Work order:
An exact transcript of the records is what this task asks for.

Records shown:

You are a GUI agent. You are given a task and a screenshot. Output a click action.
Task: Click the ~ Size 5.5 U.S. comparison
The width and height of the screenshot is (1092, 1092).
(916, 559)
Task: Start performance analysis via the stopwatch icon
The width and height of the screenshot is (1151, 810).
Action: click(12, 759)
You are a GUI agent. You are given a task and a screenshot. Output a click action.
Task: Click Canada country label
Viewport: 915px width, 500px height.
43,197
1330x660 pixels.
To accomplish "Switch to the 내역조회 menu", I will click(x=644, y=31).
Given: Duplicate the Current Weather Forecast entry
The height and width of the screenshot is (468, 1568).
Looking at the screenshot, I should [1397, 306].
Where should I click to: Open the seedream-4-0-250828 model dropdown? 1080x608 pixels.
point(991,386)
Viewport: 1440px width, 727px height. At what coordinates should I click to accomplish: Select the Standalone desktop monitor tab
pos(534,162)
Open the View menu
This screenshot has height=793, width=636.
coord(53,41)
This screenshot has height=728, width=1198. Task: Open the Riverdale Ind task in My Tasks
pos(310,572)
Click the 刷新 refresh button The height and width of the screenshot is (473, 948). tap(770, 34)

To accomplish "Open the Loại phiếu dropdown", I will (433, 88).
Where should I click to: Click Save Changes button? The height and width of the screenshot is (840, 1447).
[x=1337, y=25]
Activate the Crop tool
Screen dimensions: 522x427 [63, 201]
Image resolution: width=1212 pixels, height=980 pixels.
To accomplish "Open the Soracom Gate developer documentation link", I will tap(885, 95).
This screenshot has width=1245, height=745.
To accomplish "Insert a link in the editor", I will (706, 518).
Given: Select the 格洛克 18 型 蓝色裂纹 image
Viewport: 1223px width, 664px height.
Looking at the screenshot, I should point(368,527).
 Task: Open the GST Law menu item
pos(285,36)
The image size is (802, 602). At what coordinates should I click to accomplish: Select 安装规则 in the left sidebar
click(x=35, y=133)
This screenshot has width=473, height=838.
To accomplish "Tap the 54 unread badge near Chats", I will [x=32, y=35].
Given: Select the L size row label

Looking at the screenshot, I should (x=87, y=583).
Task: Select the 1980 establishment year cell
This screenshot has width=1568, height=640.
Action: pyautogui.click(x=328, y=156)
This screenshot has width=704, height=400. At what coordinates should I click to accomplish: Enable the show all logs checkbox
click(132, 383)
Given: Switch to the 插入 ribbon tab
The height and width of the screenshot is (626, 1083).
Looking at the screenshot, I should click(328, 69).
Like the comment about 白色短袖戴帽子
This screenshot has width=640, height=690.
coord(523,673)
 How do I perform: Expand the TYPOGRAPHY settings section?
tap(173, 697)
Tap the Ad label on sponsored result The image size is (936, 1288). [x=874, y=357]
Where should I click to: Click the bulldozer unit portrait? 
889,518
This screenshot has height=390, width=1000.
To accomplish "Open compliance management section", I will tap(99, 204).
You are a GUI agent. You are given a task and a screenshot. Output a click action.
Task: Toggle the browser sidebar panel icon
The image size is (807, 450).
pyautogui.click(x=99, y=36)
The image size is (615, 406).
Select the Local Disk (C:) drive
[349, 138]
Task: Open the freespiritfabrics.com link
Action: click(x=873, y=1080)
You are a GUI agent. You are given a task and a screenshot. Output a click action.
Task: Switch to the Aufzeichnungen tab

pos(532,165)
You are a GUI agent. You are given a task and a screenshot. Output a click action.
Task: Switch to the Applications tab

Answer to the exercise:
You are a GUI agent. You are given a task and a screenshot. Output a click action.
Task: Click the ~ Size 5.5 U.S. comparison
The width and height of the screenshot is (1092, 1092).
(916, 559)
Task: Start performance analysis via the stopwatch icon
The width and height of the screenshot is (1151, 810).
Action: click(12, 759)
You are a GUI agent. You are given a task and a screenshot. Output a click action.
Task: Click Canada country label
Viewport: 915px width, 500px height.
43,197
1330x660 pixels.
To accomplish "Switch to the 내역조회 menu", I will click(x=644, y=31).
Given: Duplicate the Current Weather Forecast entry
The height and width of the screenshot is (468, 1568).
Looking at the screenshot, I should [1397, 306].
Where should I click to: Open the seedream-4-0-250828 model dropdown? 1080x608 pixels.
point(991,386)
Viewport: 1440px width, 727px height. At what coordinates should I click to accomplish: Select the Standalone desktop monitor tab
pos(534,162)
Open the View menu
This screenshot has height=793, width=636.
coord(53,41)
This screenshot has height=728, width=1198. Task: Open the Riverdale Ind task in My Tasks
pos(310,572)
Click the 刷新 refresh button The height and width of the screenshot is (473, 948). tap(770, 34)

To accomplish "Open the Loại phiếu dropdown", I will (433, 88).
Where should I click to: Click Save Changes button? The height and width of the screenshot is (840, 1447).
[x=1337, y=25]
Activate the Crop tool
Screen dimensions: 522x427 [63, 201]
Image resolution: width=1212 pixels, height=980 pixels.
To accomplish "Open the Soracom Gate developer documentation link", I will tap(885, 95).
This screenshot has width=1245, height=745.
To accomplish "Insert a link in the editor", I will (706, 518).
Given: Select the 格洛克 18 型 蓝色裂纹 image
Viewport: 1223px width, 664px height.
Looking at the screenshot, I should point(368,527).
 Task: Open the GST Law menu item
pos(285,36)
The image size is (802, 602). At what coordinates should I click to accomplish: Select 安装规则 in the left sidebar
click(x=35, y=133)
This screenshot has width=473, height=838.
To accomplish "Tap the 54 unread badge near Chats", I will [x=32, y=35].
Given: Select the L size row label

Looking at the screenshot, I should (x=87, y=583).
Task: Select the 1980 establishment year cell
This screenshot has width=1568, height=640.
Action: pyautogui.click(x=328, y=156)
This screenshot has width=704, height=400. At what coordinates should I click to accomplish: Enable the show all logs checkbox
click(132, 383)
Given: Switch to the 插入 ribbon tab
The height and width of the screenshot is (626, 1083).
Looking at the screenshot, I should click(328, 69).
Like the comment about 白色短袖戴帽子
This screenshot has width=640, height=690.
coord(523,673)
 How do I perform: Expand the TYPOGRAPHY settings section?
tap(173, 697)
Tap the Ad label on sponsored result The image size is (936, 1288). [x=874, y=357]
Where should I click to: Click the bulldozer unit portrait? 
889,518
This screenshot has height=390, width=1000.
To accomplish "Open compliance management section", I will tap(99, 204).
You are a GUI agent. You are given a task and a screenshot. Output a click action.
Task: Toggle the browser sidebar panel icon
The image size is (807, 450).
pyautogui.click(x=99, y=36)
The image size is (615, 406).
Select the Local Disk (C:) drive
[349, 138]
Task: Open the freespiritfabrics.com link
Action: click(x=873, y=1080)
You are a GUI agent. You are given a task and a screenshot. Output a click action.
Task: Switch to the Aufzeichnungen tab

pos(532,165)
You are a GUI agent. You are given a task and a screenshot. Output a click action.
Task: Switch to the Applications tab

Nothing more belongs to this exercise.